Glytec chief medical officer Jordan Messler, MD, tells Endocrine News that there were three key areas in which the company is trying to improve glycemic management. The first is streamlining the transition from IV insulin to SubQ insulin. “We have a transition module and that’s one key area that we’ve made improvements for — trying to be more transparent with the information, making the process smoother for nurses and physicians and getting more information to the physicians and the pharmacists,” he says.
The next is improving hypoglycemia management by expanding medication options for pharmacists with dextrose 10% (D10) for when there are shortages of D50. “There have been some shortages of D50, so sites have used D10 and we’ve just enhanced the way we can present that information to sites. We’ve made it easier,” Messler says. “That’s improved management of hypoglycemia with D10, particularly because we’ve updated some of our recommendations for hypoglycemia management with oral carbohydrates based on research.”
Finally, Messler says they focused on making electronic health records and site integration as smooth as possible for physicians and nurses. “One of our goals over the last few years is to improve the integrations that we have with sites,” he says. “The electronic health record, making it more seamless, really trying to help the end-users, the front line nurses and physicians. We’ve been trying to improve that order set design, the ways that we integrate, and make the ordering of Glucommander as easy as possible.”
“Those are three big ones,” Messler says. “Improving transition IV to SubQ, enhanced hypoglycemia management, and then order set design. There are other little things under the hood to improve some technical and other pieces, but those are the three big ones for the end-users to see.”
Messler says that the goal is to make treating diabetes simpler for the front-line staff, to free up their cognitive load when managing insulin, especially in a setting like the ICU. “We continue to try to iterate and make this simpler, make the workflows better with the context of patient safety, which is always paramount. We believe we designed these things like transitions that’ll make those processes easier.”

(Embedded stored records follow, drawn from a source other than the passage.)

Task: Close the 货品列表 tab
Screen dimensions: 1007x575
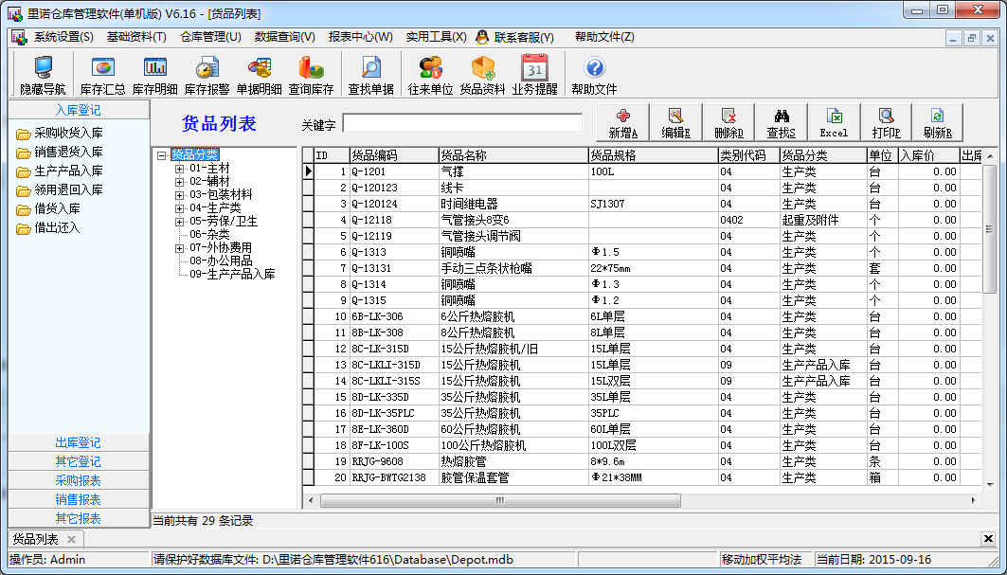Action: click(71, 539)
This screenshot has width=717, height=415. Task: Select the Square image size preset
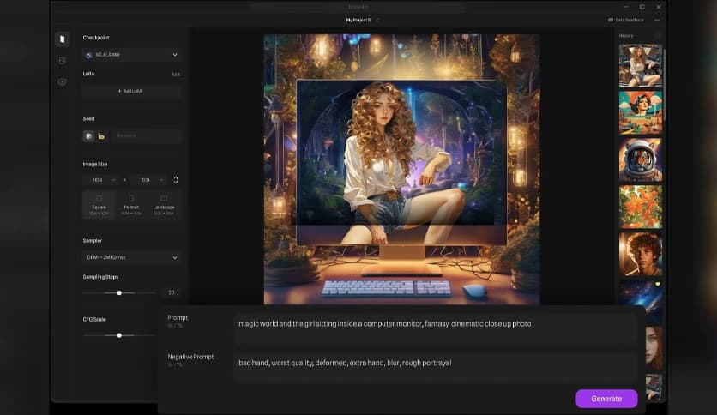coord(99,203)
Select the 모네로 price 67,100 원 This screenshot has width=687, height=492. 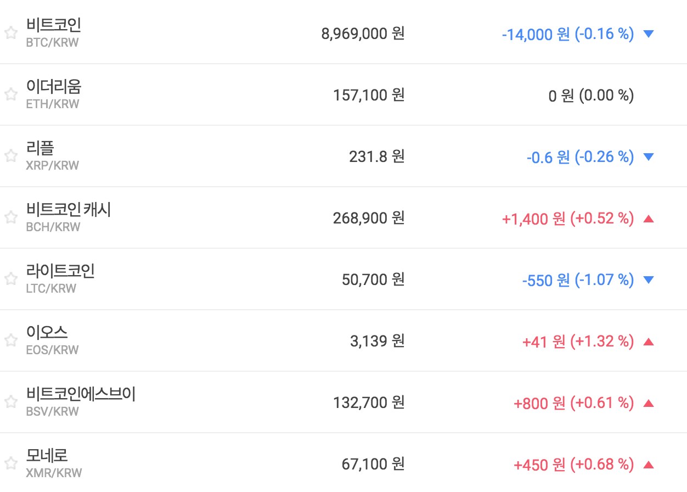(373, 465)
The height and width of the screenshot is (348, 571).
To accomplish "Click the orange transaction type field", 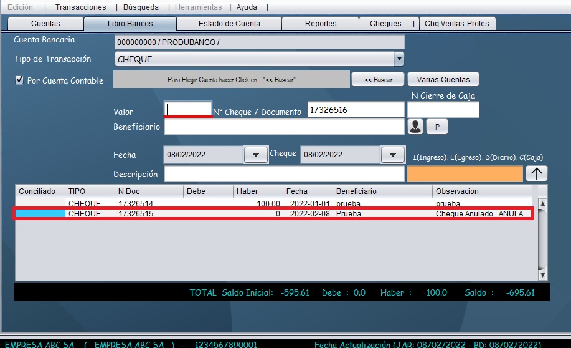I will point(465,174).
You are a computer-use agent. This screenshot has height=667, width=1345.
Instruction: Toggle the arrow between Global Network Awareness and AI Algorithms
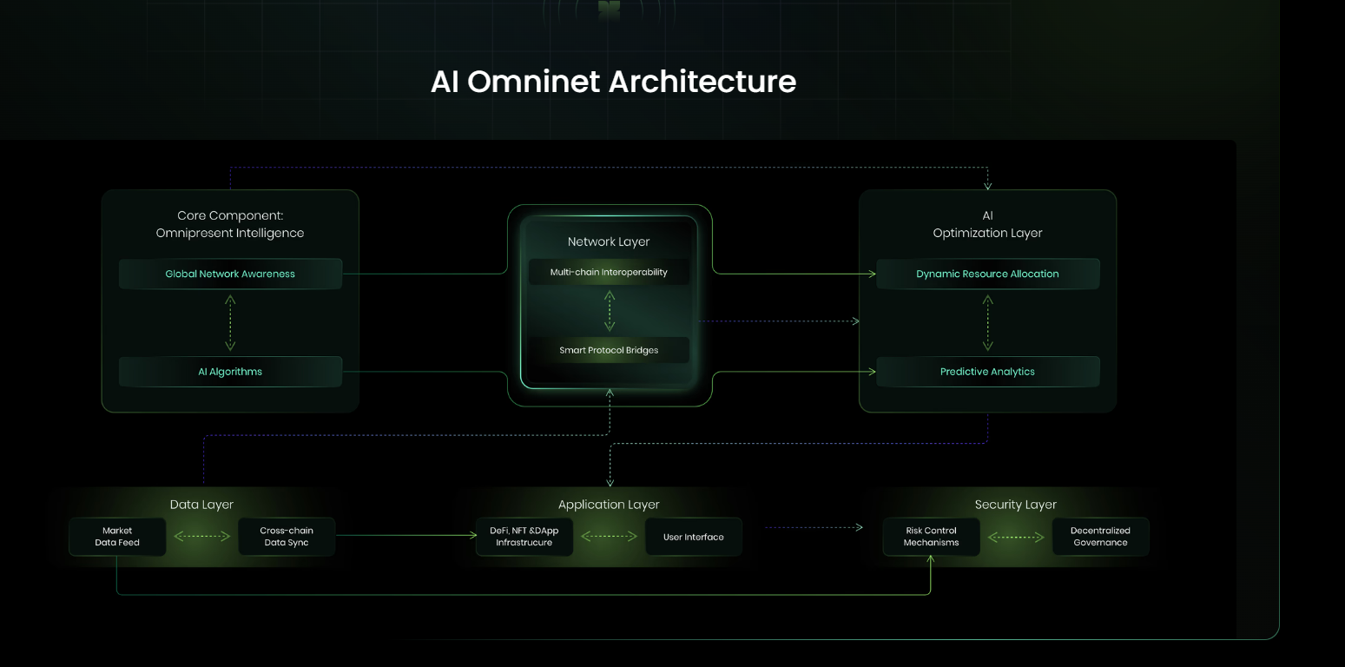coord(230,322)
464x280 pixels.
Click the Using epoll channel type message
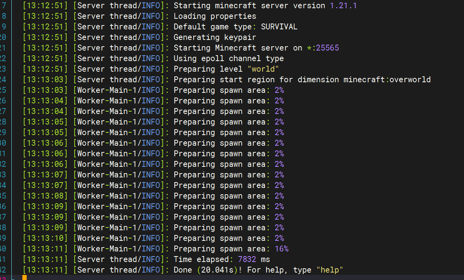(x=228, y=58)
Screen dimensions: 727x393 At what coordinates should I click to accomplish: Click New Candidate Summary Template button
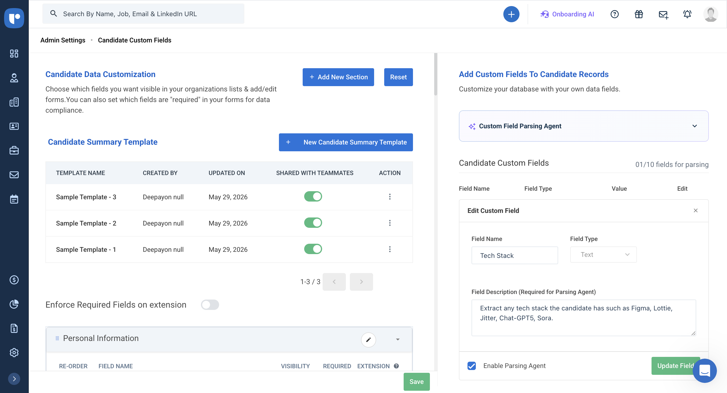346,142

This updated system is still young, but Messler says he expects positive results, from providers and patients, and he hopes responses will shape future developments. “We expect to hear that feedback and continue to find ways to improve the workflow for nursing, for physicians — improve it in such a way that they feel confident in the dosing so that with their sites that don’t have endocrinology support or don’t have all those diabetes education specialists, that they’ll feel confident in the management,” he says. “We just know that usual care, without Glucommander, often defaults to things that are simpler and not always best for the patient. We can get more accurate dosing of insulin, particularly transition IV to Sub-Q, keep it, the workflow, not time-consuming, and transparent and simpler, best for the nurses and ultimately best for the patients.”